----- EXERCISE MATERIAL -----
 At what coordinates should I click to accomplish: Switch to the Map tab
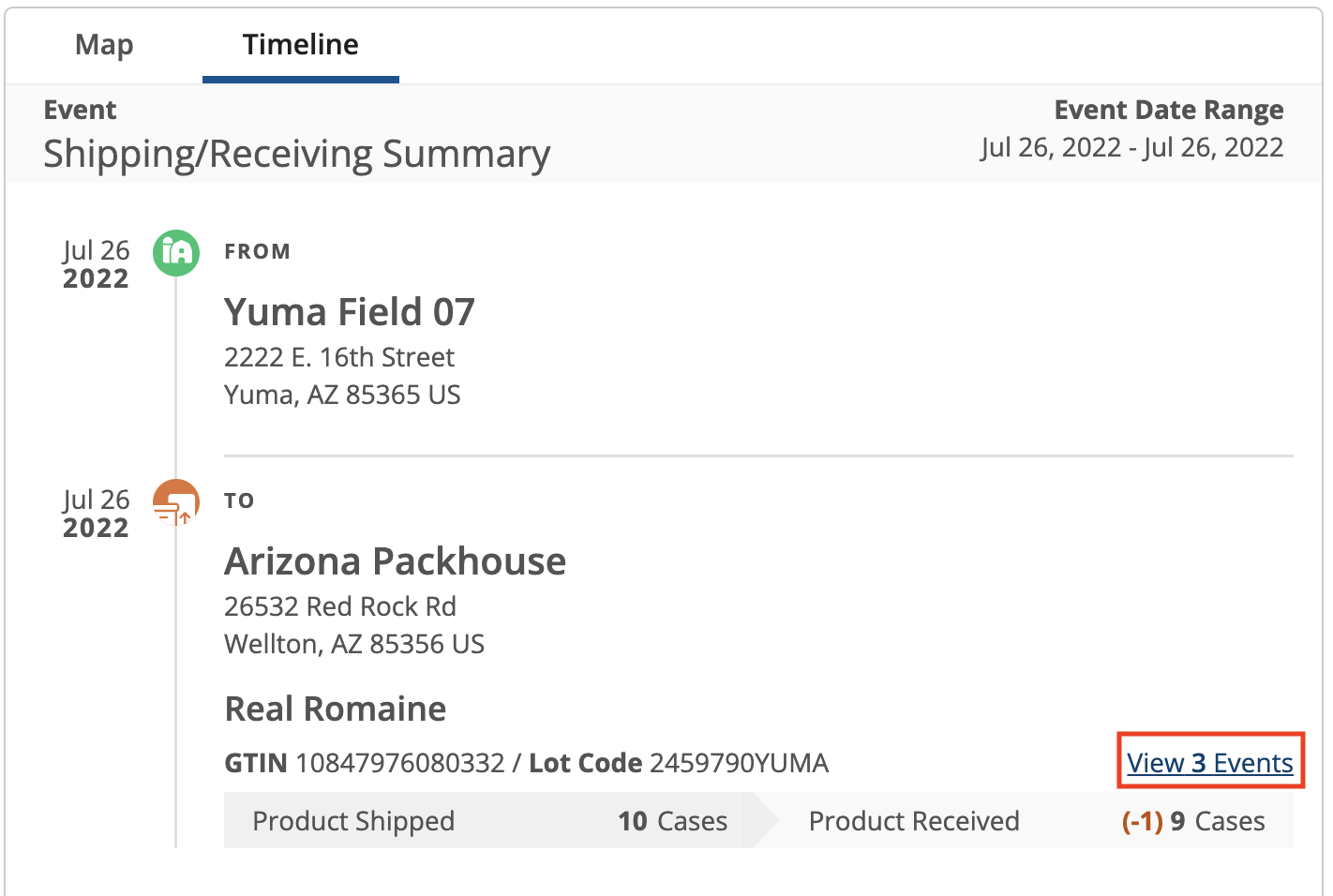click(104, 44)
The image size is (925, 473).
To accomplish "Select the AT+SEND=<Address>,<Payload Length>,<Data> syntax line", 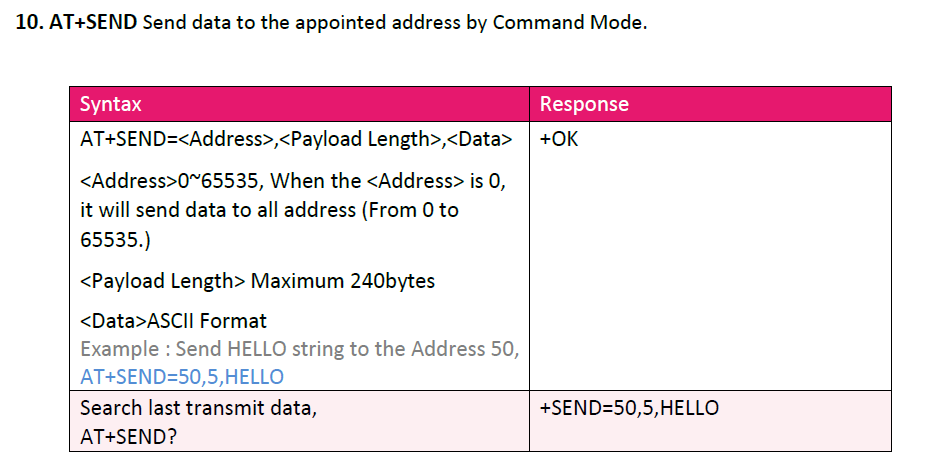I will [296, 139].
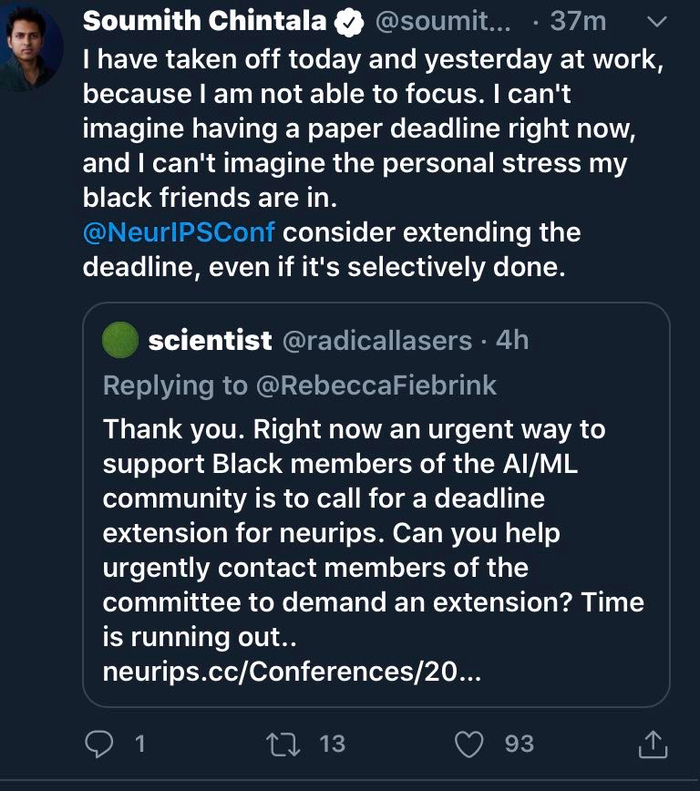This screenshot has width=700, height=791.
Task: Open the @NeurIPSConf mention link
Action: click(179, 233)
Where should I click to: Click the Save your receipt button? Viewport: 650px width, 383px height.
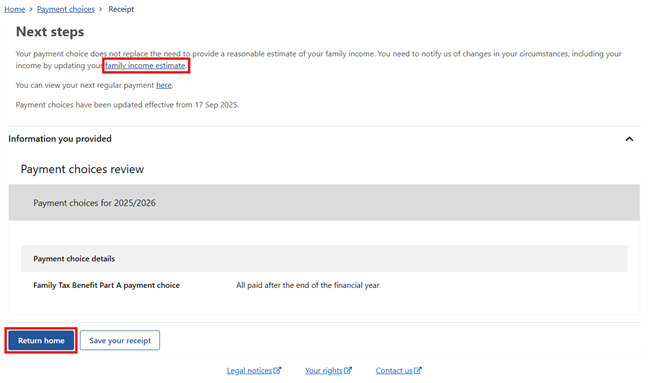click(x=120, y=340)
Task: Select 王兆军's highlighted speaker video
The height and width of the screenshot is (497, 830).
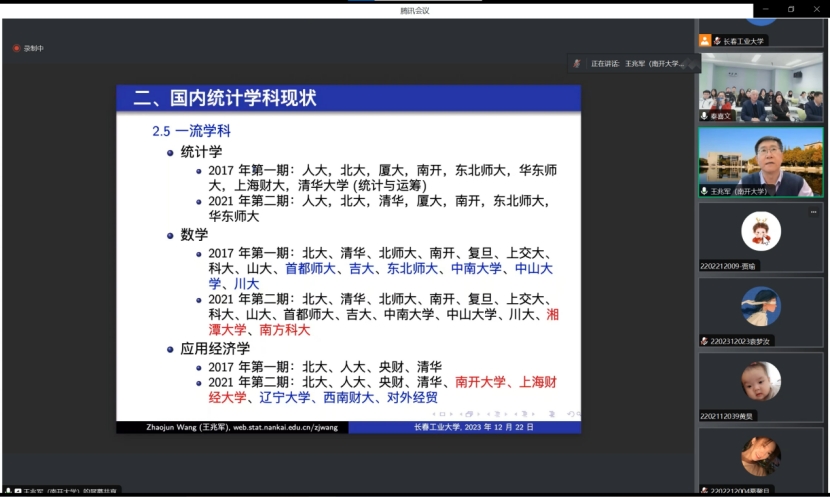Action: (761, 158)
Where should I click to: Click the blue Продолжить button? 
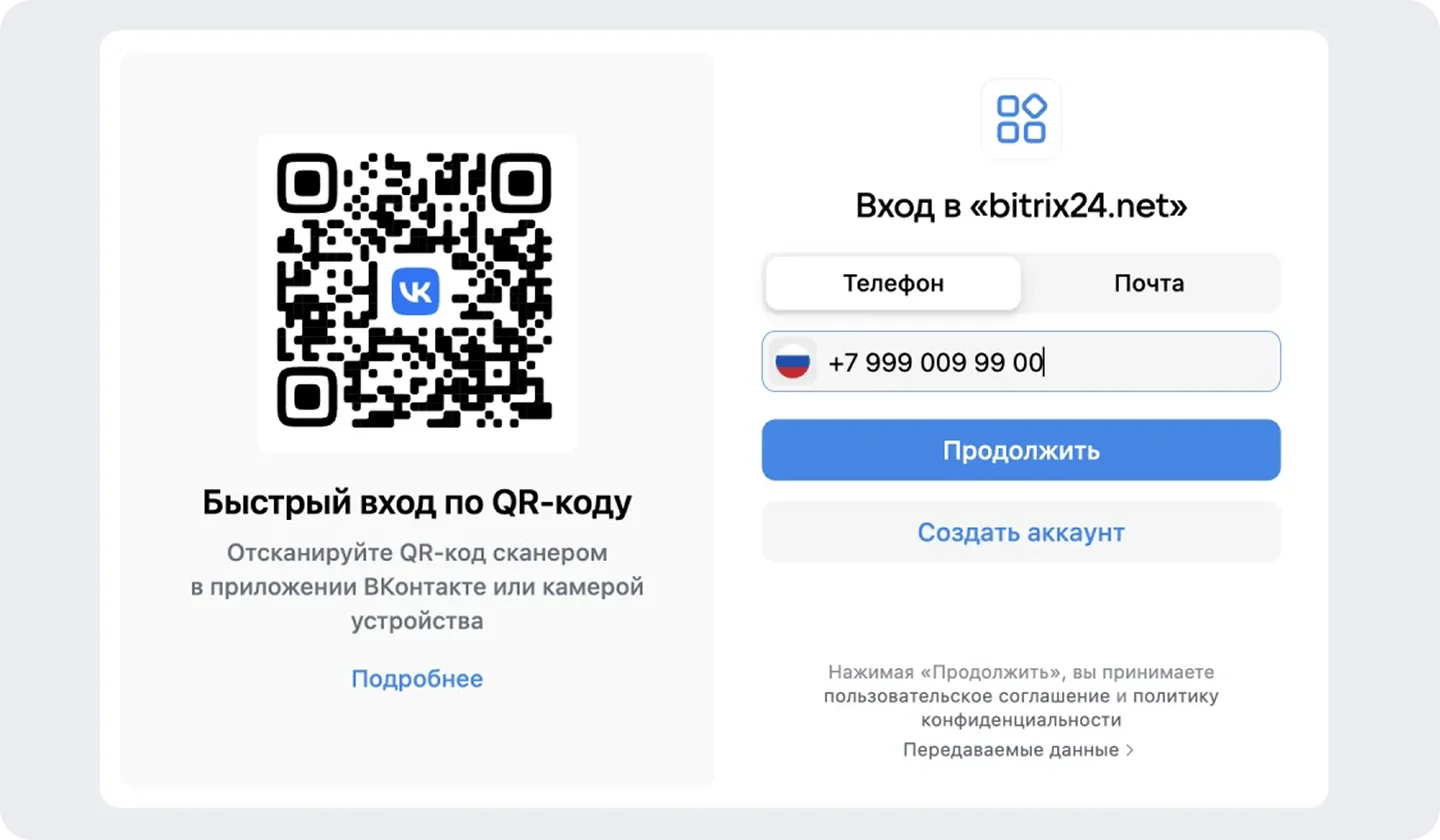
-----
PROBLEM STATEMENT:
What is needed is an exact copy of the lines from the beginning of the data through the line containing "The image size is (925, 473).", both included, without any pictures.

EXERCISE OUTPUT:
 At what coordinates should I click to accomplish: Switch to the Map tab
click(104, 44)
The image size is (925, 473).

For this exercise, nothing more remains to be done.